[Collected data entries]
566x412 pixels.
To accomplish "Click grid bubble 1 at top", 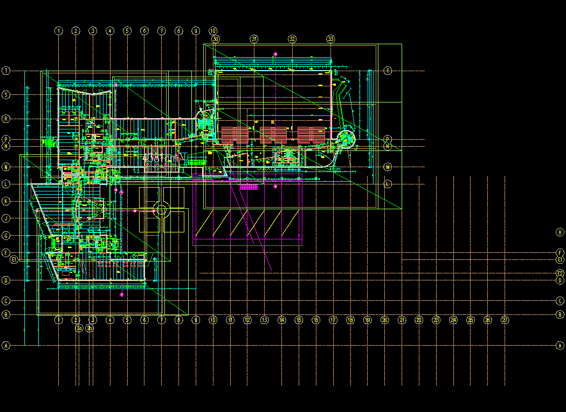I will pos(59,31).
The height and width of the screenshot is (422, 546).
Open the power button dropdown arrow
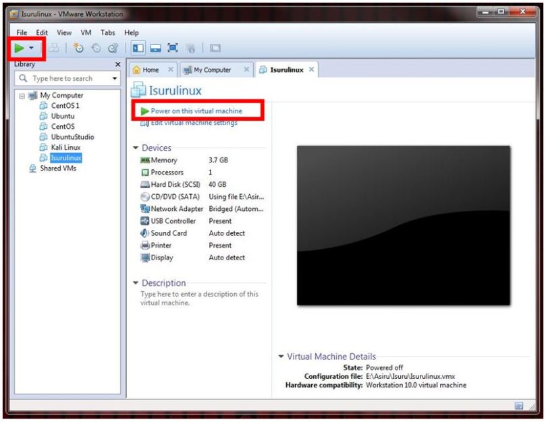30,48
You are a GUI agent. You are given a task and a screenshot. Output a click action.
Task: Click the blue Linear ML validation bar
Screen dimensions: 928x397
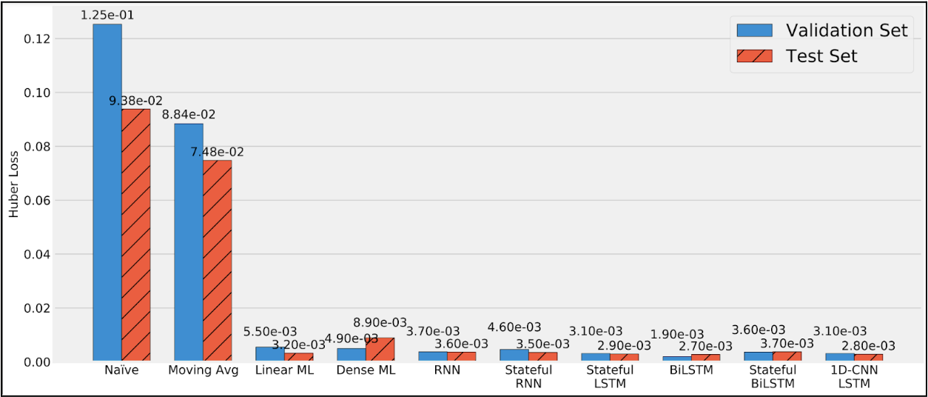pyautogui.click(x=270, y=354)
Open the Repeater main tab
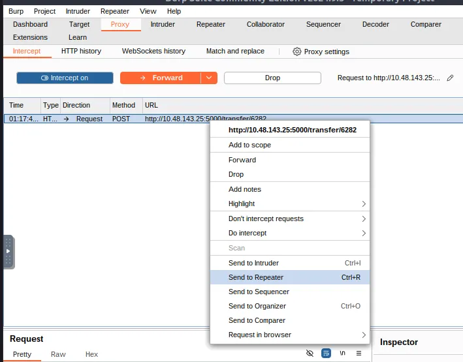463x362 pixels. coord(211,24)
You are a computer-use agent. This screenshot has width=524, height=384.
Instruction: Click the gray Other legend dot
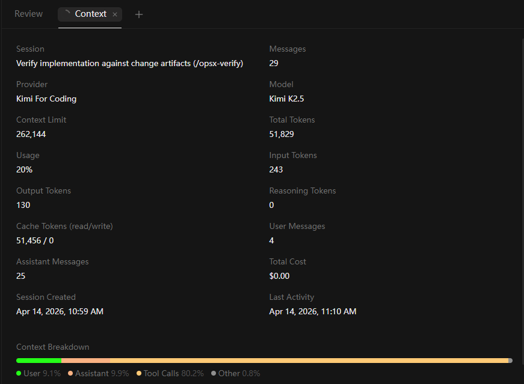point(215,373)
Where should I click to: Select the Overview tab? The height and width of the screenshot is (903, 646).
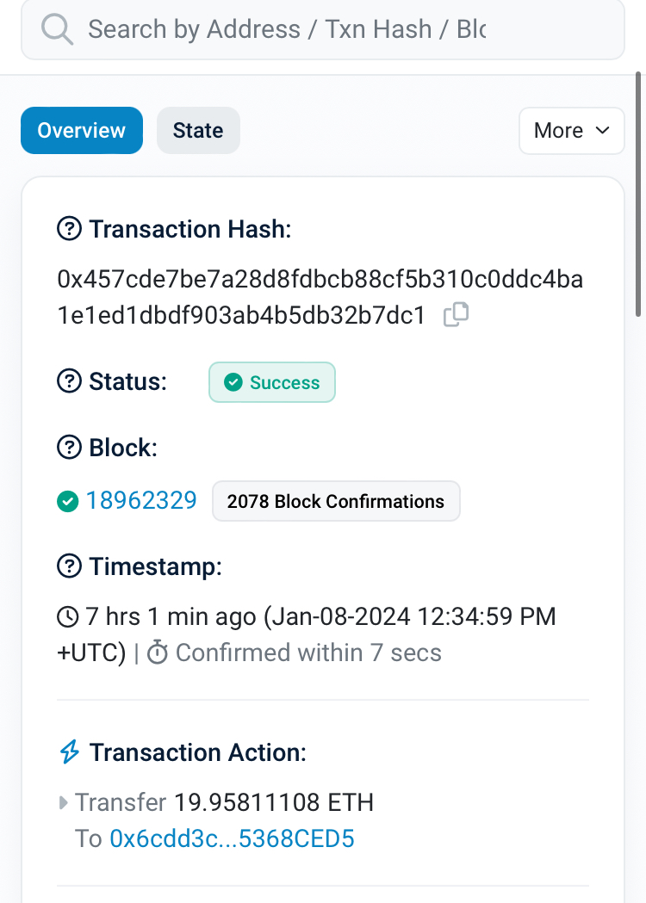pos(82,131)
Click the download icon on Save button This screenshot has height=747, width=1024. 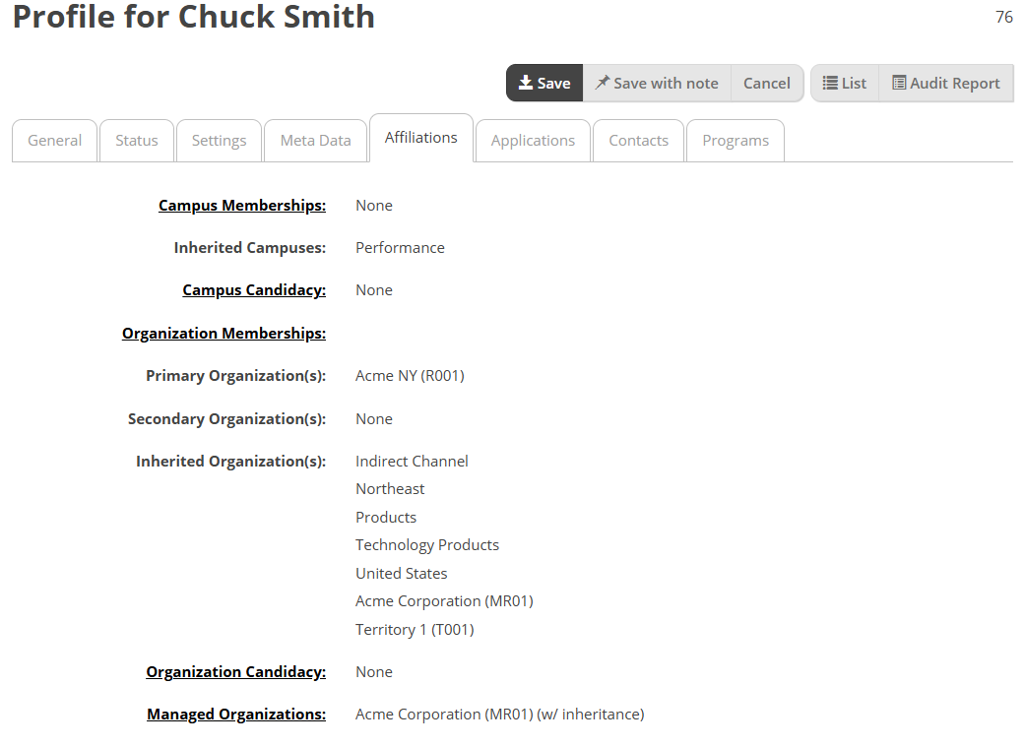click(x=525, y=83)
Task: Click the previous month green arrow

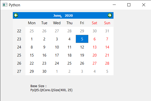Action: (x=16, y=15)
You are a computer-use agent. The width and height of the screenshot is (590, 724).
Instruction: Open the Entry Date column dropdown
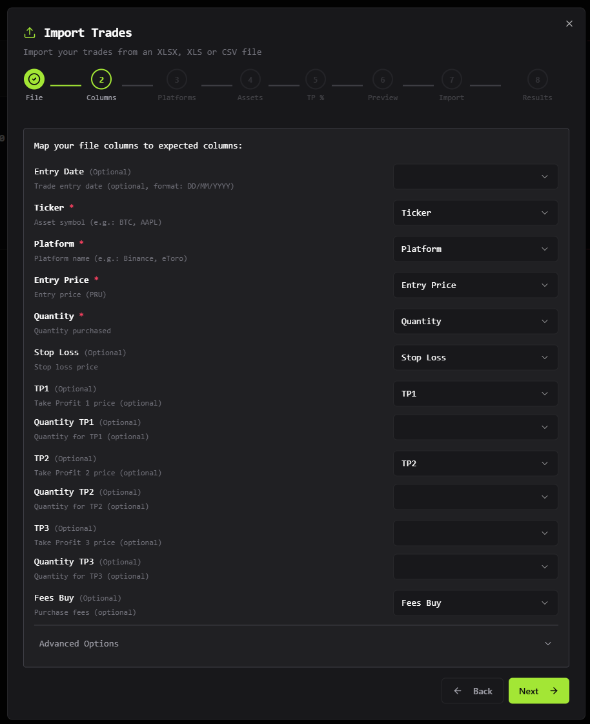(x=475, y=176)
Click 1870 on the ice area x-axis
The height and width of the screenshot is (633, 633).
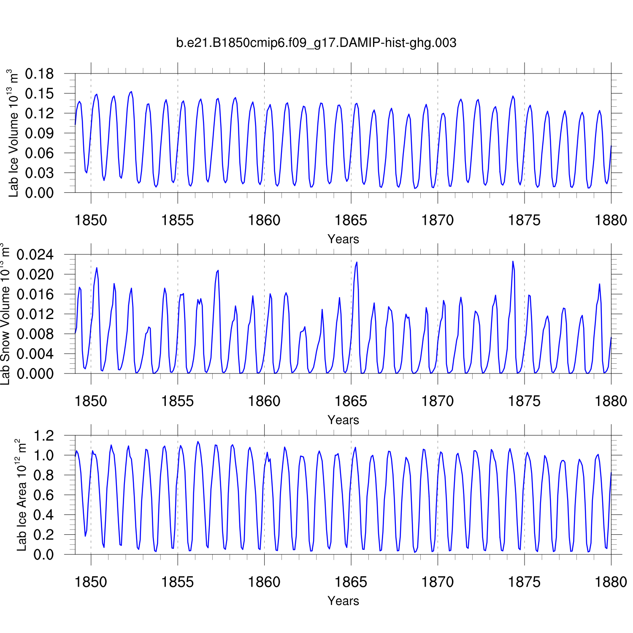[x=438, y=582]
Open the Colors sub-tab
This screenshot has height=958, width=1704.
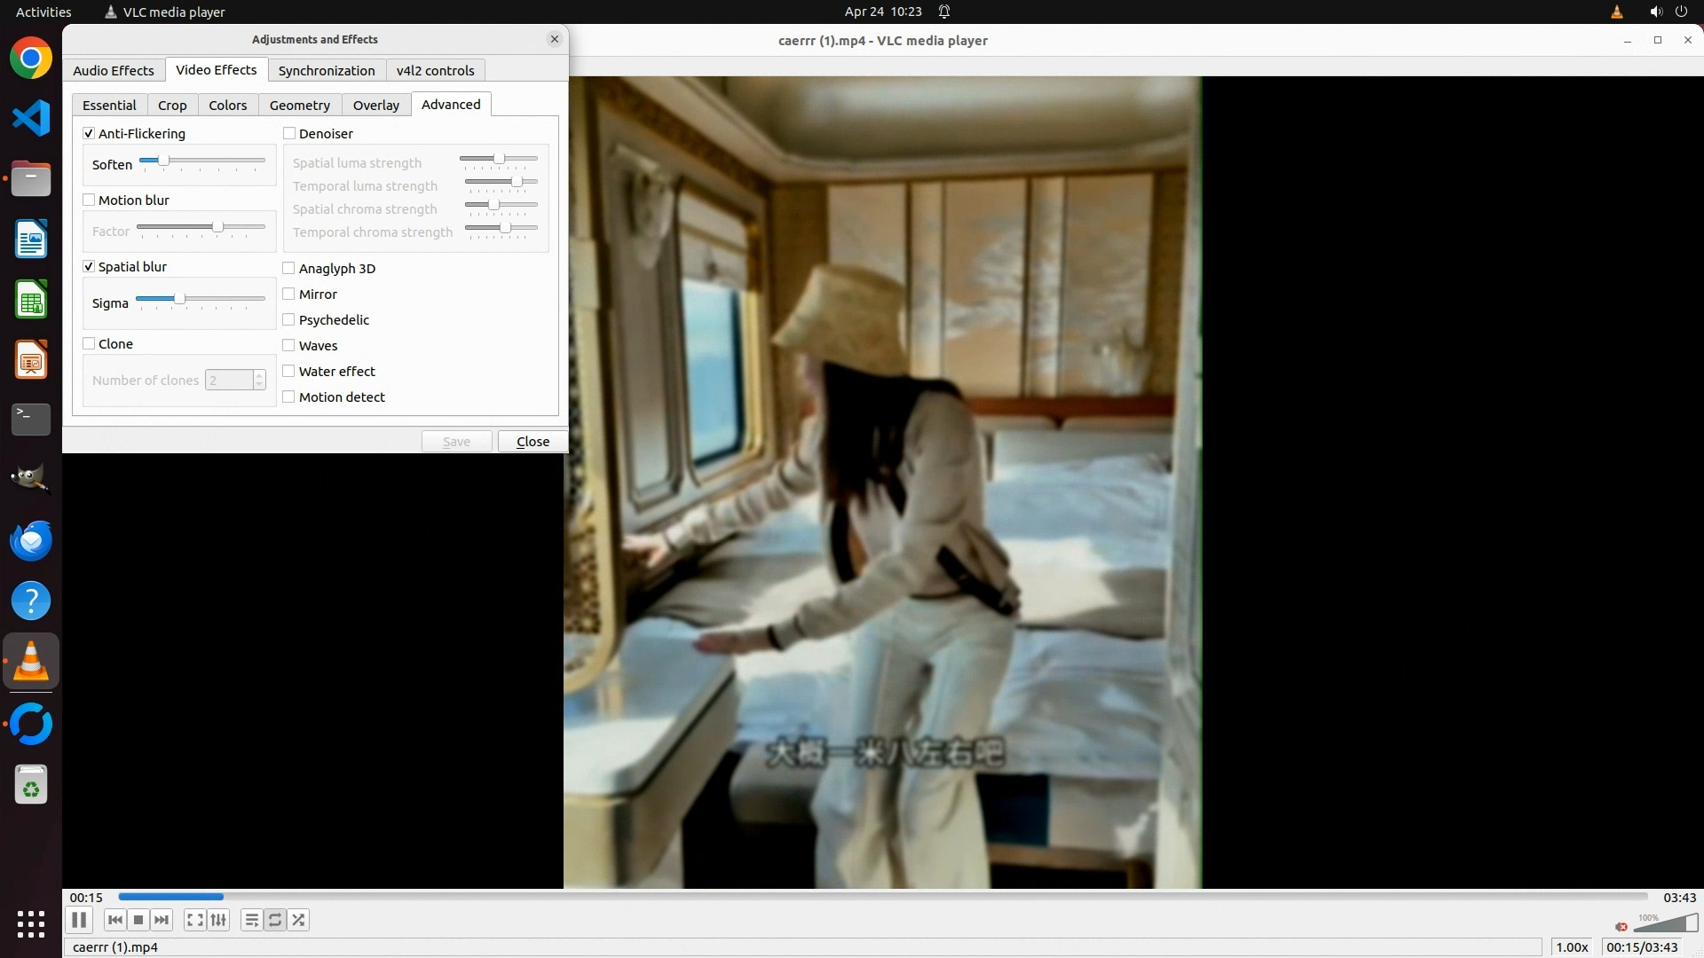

__Instructions to follow__. Count the lines in the listing above that contain the word "dropdown", treating uppercase and lowercase as different, and give only the number.

__Reply to the task__. 2